Senior Bioinformatician – Translational & Clinical Development
Location: Belgium (Ghent area)
Employment Type: Full-time, client-embedded consultancy role
About the Role
A leading bioinformatics consultancy is seeking a Senior Bioinformatician to support Translational and Clinical Development programs within a global pharmaceutical environment. In this role, you will be embedded on-site in Belgium as part of a pharma client’s bioinformatics team, contributing to multiple clinical and translational programs focused on advancing novel therapies to patients.
You will apply advanced bioinformatics approaches to patient-level molecular and clinical data, enabling deeper understanding of disease biology, mechanisms of action, and clinical response.
Your Responsibilities
* Integrate, analyze, and interpret omics, translational, and clinical data from patient studies.
* Process and analyze complex molecular datasets, including bulk and single-cell RNA-seq, spatial transcriptomics, proteomics, and epigenomics.
* Design and maintain robust, reproducible bioinformatics pipelines suitable for clinical and regulatory contexts.
* Apply pathway, network, functional enrichment, and causal analysis methods to generate clinically relevant insights.
* Integrate omics data with clinical variables to identify biomarkers of response, safety, and patient stratification.
* Ensure data traceability, quality, and compliance with data governance and privacy requirements.
* Prepare high-quality analytical reports, visualizations, and presentations for multidisciplinary clinical and project teams.

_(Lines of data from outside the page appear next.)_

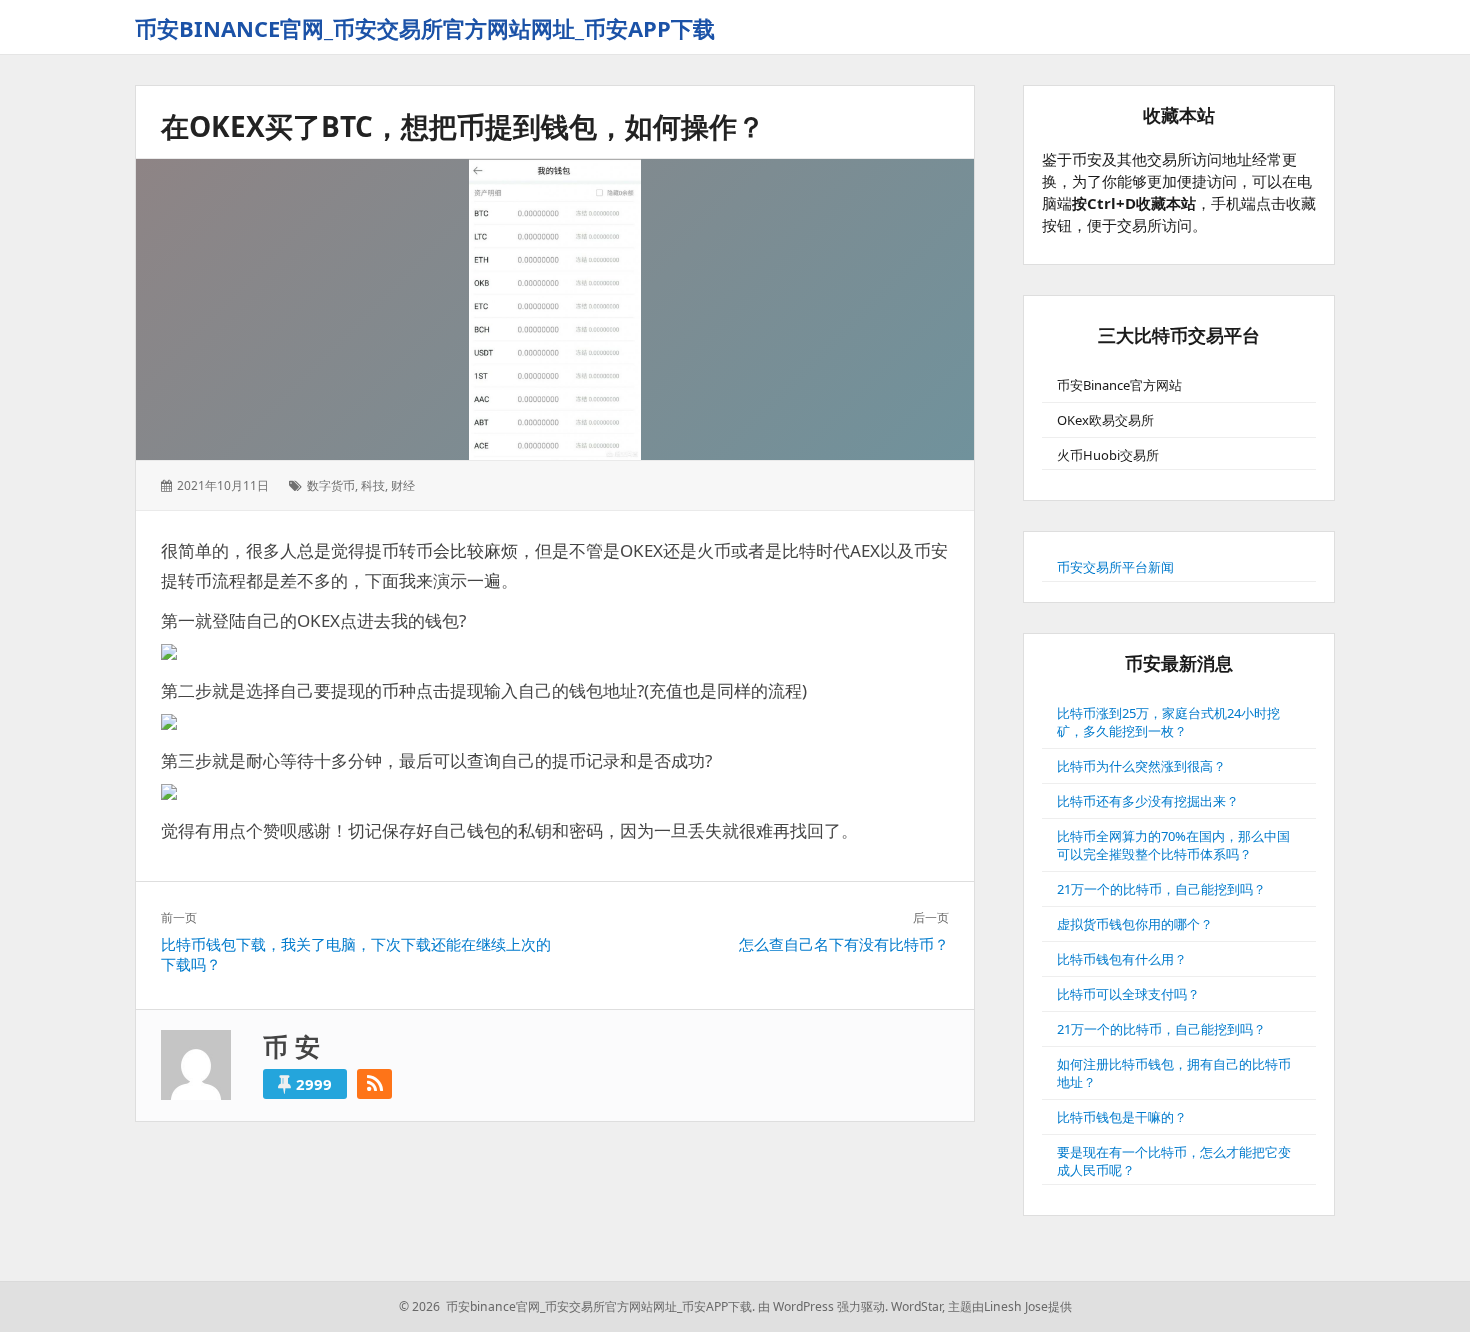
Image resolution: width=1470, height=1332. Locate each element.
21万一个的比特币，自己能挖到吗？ (1161, 889)
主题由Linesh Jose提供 (1010, 1306)
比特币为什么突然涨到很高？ (1141, 766)
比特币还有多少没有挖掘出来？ (1148, 801)
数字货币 (331, 485)
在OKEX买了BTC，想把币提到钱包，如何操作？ (463, 126)
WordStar (916, 1306)
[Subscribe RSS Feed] (374, 1084)
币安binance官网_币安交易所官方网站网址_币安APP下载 (425, 28)
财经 (403, 485)
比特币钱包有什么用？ (1122, 959)
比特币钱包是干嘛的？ (1122, 1117)
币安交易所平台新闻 (1115, 567)
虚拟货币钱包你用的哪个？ (1135, 924)
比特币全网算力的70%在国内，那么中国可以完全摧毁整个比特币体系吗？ (1173, 845)
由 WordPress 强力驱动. (823, 1306)
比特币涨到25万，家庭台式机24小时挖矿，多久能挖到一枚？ (1168, 722)
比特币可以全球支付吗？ (1128, 994)
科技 (373, 485)
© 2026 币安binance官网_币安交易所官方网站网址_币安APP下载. (577, 1306)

* Contribute to internal documentation, study reports, and scientific publications.
Qualifications & Skills
Essential
* PhD or Master’s degree in Bioinformatics, Computational Biology, or a related field, with 5–10 years of experience in translational or clinical bioinformatics within an industry or consultancy setting.

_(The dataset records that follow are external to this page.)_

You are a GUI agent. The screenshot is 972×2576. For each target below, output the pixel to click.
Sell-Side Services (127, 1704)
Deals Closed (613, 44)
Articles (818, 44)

* Strong expertise in patient-level omics data analysis, including single-cell and spatial technologies.
* Understanding of clinical study design, regulatory-compliant analysis, and data privacy considerations.
* Proficiency in R and/or Python; experience with HPC environments, cloud platforms, and containerization (e.g. Docker).
* Strong foundation in statistics, data mining, and data visualization.
* Ability to work independently while collaborating effectively in multidisciplinary teams.
* Excellent written and verbal communication skills and strong stakeholder management skills.
* Fluent in English.
Preferred
* Experience integrating omics and clinical data to inform biomarker hypotheses.
* Familiarity with FAIR data principles, reproducible research practices, and GxP environments.
* Background in disease biology (e.g. neurology, immunology, rare diseases).
* Contributions to peer-reviewed publications or clinical project reports.
What’s on Offer
* On-site role based in the Ghent area (Belgium).
* Direct involvement in clinical-stage translational research within a pharmaceutical setting.
* Exposure to cutting-edge omics technologies and patient-level data.
* Professional development through mentoring, training, and access to a strong expert network.
* Collaborative, impact-driven environment where your work supports real patient outcomes.
* Competitive compensation and benefits package.